Instructions for the task :: Find the line with "Task: Click the green Run play icon". Transcribe it and each later line of the data exactly, up to and including the last.

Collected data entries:
####

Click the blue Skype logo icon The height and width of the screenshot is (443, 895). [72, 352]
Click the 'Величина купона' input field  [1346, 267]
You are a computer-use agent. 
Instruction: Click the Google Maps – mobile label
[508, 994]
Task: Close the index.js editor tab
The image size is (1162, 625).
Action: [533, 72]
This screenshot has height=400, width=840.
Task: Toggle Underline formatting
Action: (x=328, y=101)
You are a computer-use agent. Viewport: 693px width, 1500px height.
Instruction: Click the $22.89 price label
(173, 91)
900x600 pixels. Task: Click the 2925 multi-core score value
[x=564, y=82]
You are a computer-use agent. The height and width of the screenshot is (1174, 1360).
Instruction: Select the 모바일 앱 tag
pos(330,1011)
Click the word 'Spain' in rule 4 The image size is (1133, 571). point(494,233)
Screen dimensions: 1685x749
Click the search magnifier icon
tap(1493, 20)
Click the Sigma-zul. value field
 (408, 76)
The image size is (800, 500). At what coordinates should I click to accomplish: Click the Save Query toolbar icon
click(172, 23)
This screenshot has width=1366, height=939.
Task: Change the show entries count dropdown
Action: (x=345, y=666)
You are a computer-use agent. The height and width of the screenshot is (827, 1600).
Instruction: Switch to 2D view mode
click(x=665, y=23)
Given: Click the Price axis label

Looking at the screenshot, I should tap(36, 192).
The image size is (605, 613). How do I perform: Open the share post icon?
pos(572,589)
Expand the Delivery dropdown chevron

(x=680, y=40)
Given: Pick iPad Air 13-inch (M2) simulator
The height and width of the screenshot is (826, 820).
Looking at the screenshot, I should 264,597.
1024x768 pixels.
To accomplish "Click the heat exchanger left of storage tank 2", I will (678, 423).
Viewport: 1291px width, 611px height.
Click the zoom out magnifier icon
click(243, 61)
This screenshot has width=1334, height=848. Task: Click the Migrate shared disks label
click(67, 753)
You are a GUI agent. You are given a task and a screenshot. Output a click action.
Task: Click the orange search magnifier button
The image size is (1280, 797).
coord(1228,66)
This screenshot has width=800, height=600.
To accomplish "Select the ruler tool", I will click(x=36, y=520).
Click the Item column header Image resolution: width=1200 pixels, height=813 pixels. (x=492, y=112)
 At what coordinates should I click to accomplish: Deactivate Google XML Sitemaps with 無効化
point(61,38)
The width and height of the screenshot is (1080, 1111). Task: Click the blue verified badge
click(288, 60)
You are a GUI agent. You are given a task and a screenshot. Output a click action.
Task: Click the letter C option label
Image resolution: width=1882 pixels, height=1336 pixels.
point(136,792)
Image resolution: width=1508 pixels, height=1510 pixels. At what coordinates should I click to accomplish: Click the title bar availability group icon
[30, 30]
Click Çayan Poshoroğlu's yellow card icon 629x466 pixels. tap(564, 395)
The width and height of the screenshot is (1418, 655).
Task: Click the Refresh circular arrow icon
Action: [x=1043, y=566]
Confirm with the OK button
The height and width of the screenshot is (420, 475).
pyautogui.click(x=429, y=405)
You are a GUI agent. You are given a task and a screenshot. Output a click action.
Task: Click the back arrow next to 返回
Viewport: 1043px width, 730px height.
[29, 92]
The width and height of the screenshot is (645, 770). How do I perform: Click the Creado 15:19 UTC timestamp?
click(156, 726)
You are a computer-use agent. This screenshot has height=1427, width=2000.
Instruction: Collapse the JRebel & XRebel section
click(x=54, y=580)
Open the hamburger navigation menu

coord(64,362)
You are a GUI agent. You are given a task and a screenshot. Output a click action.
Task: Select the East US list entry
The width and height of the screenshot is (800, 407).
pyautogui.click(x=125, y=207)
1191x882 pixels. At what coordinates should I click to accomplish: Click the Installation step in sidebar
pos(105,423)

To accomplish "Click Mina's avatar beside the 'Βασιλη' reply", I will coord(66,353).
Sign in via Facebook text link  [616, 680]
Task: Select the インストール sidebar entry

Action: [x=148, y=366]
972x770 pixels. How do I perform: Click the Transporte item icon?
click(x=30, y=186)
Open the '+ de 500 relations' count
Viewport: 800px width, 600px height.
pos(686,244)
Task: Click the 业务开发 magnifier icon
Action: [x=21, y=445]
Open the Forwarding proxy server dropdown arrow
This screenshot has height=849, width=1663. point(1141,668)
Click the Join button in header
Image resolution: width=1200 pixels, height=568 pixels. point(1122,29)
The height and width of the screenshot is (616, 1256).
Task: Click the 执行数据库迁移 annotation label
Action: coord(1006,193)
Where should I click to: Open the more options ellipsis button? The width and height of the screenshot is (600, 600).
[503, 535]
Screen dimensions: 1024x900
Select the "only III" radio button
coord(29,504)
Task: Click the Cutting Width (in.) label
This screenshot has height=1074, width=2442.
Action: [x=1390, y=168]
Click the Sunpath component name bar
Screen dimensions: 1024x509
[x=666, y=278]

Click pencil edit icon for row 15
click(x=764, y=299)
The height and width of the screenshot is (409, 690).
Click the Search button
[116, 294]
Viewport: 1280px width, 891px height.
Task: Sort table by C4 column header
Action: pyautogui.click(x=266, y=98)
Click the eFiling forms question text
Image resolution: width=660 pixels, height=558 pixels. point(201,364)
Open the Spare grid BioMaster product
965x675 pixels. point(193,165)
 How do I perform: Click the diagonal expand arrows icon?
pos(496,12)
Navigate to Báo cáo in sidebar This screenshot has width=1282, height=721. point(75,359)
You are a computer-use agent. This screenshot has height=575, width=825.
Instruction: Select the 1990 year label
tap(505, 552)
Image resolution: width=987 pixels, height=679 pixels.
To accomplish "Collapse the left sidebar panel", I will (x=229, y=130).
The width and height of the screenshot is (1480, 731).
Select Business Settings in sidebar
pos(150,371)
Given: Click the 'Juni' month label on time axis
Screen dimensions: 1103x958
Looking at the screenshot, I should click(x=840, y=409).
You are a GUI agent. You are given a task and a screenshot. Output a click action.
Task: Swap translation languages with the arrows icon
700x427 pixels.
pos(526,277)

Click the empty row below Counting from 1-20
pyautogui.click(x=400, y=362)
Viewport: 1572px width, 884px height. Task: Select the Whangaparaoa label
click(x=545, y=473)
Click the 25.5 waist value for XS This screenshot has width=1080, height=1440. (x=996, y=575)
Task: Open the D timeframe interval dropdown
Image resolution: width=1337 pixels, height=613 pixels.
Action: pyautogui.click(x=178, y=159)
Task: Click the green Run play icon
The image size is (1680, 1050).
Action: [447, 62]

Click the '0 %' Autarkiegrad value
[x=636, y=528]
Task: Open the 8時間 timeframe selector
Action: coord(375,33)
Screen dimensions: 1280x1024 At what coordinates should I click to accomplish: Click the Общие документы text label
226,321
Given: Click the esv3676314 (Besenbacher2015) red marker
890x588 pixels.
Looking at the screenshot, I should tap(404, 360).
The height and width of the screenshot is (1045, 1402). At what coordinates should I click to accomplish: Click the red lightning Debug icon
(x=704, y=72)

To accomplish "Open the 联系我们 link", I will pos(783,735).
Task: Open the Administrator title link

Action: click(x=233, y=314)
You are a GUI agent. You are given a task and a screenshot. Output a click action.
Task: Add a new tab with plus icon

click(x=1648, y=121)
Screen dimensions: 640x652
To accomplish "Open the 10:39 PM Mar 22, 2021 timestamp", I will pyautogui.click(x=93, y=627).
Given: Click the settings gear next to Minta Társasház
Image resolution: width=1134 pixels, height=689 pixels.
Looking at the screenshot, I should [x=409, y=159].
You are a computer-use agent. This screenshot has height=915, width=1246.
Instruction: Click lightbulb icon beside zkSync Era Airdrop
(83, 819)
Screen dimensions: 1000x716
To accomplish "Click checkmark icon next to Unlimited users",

####

Exercise answer ::
Task: Click the green Run play icon
The image size is (1680, 1050).
Action: [447, 62]

Click the '0 %' Autarkiegrad value
[x=636, y=528]
Task: Open the 8時間 timeframe selector
Action: coord(375,33)
Screen dimensions: 1280x1024 At what coordinates should I click to accomplish: Click the Общие документы text label
226,321
Given: Click the esv3676314 (Besenbacher2015) red marker
890x588 pixels.
Looking at the screenshot, I should tap(404, 360).
The height and width of the screenshot is (1045, 1402). At what coordinates should I click to accomplish: Click the red lightning Debug icon
(x=704, y=72)

To accomplish "Open the 联系我们 link", I will pos(783,735).
Task: Open the Administrator title link

Action: click(x=233, y=314)
You are a GUI agent. You are given a task and a screenshot. Output a click action.
Task: Add a new tab with plus icon

click(x=1648, y=121)
Screen dimensions: 640x652
To accomplish "Open the 10:39 PM Mar 22, 2021 timestamp", I will pyautogui.click(x=93, y=627).
Given: Click the settings gear next to Minta Társasház
Image resolution: width=1134 pixels, height=689 pixels.
Looking at the screenshot, I should [x=409, y=159].
You are a computer-use agent. This screenshot has height=915, width=1246.
Instruction: Click lightbulb icon beside zkSync Era Airdrop
(83, 819)
Screen dimensions: 1000x716
To accomplish "Click checkmark icon next to Unlimited users",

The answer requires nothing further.